Lutter coûte que coûte

  • Le coup de frein à l’activité mondiale annonce une récession.
  • Tout dépend de la durée de la pandémie et des mesures prises.

Récession. Le constat est inévitable. Mais quelle sera son ampleur? Le coup d’arrêt de l’activité nécessité par la lutte contre le coronavirus a explosé dans un ciel printanier d’où disparaissaient peu à peu les nuages.
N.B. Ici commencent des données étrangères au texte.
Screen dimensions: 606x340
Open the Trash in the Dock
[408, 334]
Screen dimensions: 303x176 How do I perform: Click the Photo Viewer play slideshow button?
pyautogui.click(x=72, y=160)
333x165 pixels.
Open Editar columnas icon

Les collisions des chiffres publiés en mars prouvent l’effet de surprise. Alors que les rues se vidaient et que les premières statistiques du choc arrivaient de Chine, les données de l’activité de février confirmaient les indicateurs avancés: l’embellie économique s’installait.

Révision à la baisse

Désormais, dans un environnement à très faible visibilité, les prévisions sont fortement revues à la baisse. À titre d’exemple, le Secrétariat d’État à l’économie prévoit un recul de 1,5% du PIB suisse pour cette année, contre une progression de 1,3% encore en décembre. La visibilité est d’autant plus faible qu’à l’origine de ce choc ne se trouve pas un problème financier ou économique, mais une pandémie. La propagation du coronavirus a engendré subitement et simultanément une chute de l’offre et de la demande.

S’il est attendu qu’en Suisse, en Europe et aux États-Unis, le deuxième trimestre 2020 sera très difficile, qu’en sera-t-il ensuite? La Chine a subi son principal coup d’arrêt en janvier et en février; désormais l’activité semble reprendre. Les conditions géographiques, culturelles et politiques laissent à penser que les mesures visant à enrayer la pandémie seront plus longues à produire leurs effets sous nos latitudes qu’en Chine. L’activité pourrait redémarrer graduellement dès l’été, à condition, bien sûr, que les mesures de restriction soient graduellement levées. Parmi les conditions nécessaires à une récupération ordonnée de l’activité figurent aussi les mesures destinées à soutenir l’activité, soit les réactions des autorités monétaires et politiques.

Mesures monétaires

Baisse de taux, relance des pro-grammes d’assouplissement quantitatif, élargissement des achats d’actifs, etc. Les banques centrales ont sorti l’artillerie lourde afin que le système économique ait suffisamment de liquidités, que les échanges interbancaires se poursuivent, que des crédits soient à disposition des entreprises, que les monnaies se stabilisent et que les États puissent agir. Il est question de milliers de milliards. Voire davantage puisque, de la Réserve fédérale américaine à la Banque centrale européenne en passant par la Banque nationale suisse, les autorités monétaires ne fixent pas de limite à leur intervention.

Mesures politiques

Ces mesures ont permis de gagner du temps. Mais ce sont surtout les mesures budgétaires et fiscales qui étaient attendues. Celles qui permettent aux entreprises de continuer de fonctionner, de verser des salaires. Les annonces se succèdent visant à faciliter l’accès aux liquidités, aux crédits et aux mesures de soutien, comme le chômage partiel, ou visant à alléger les charges fixes, comme le report des traites fiscales. Les États débloquent des montants énormes et extensibles. Même en zone euro où le pacte de stabilité est mis de côté.